Study material:
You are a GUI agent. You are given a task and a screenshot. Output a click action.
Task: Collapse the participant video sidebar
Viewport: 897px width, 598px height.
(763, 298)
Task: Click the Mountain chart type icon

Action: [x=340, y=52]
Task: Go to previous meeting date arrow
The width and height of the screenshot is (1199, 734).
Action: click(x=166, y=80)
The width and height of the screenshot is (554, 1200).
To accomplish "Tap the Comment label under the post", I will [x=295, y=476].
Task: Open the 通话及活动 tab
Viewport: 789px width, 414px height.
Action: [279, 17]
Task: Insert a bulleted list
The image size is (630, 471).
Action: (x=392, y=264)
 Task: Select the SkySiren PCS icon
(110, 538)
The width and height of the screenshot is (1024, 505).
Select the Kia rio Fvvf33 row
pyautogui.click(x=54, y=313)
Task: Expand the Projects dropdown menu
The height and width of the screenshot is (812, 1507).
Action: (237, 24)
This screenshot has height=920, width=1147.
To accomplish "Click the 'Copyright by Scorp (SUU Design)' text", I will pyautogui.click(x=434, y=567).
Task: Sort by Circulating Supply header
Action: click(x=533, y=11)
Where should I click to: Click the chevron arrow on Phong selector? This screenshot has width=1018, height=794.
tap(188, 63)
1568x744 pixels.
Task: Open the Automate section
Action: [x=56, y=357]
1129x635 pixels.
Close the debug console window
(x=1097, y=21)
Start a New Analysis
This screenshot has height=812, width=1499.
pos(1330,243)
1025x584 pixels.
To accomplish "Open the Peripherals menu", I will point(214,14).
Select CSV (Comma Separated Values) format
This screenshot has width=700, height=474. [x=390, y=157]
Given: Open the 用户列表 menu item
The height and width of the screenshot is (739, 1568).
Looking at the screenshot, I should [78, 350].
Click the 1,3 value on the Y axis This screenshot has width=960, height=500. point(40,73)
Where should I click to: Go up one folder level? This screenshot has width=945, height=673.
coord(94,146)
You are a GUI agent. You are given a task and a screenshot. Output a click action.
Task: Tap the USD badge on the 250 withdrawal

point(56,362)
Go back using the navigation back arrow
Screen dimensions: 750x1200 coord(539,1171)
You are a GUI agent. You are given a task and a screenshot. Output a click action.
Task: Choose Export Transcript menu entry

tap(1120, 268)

Task details: After locating the line with "Task: Expand the Projects dropdown menu" above, return that line and every later line through the one with "Given: Open the 用户列表 menu item", word for word and with nothing else.

Written response:
Task: Expand the Projects dropdown menu
The height and width of the screenshot is (812, 1507).
Action: (237, 24)
This screenshot has height=920, width=1147.
To accomplish "Click the 'Copyright by Scorp (SUU Design)' text", I will pyautogui.click(x=434, y=567).
Task: Sort by Circulating Supply header
Action: click(x=533, y=11)
Where should I click to: Click the chevron arrow on Phong selector? This screenshot has width=1018, height=794.
tap(188, 63)
1568x744 pixels.
Task: Open the Automate section
Action: [x=56, y=357]
1129x635 pixels.
Close the debug console window
(x=1097, y=21)
Start a New Analysis
This screenshot has height=812, width=1499.
pos(1330,243)
1025x584 pixels.
To accomplish "Open the Peripherals menu", I will point(214,14).
Select CSV (Comma Separated Values) format
This screenshot has width=700, height=474. [x=390, y=157]
Given: Open the 用户列表 menu item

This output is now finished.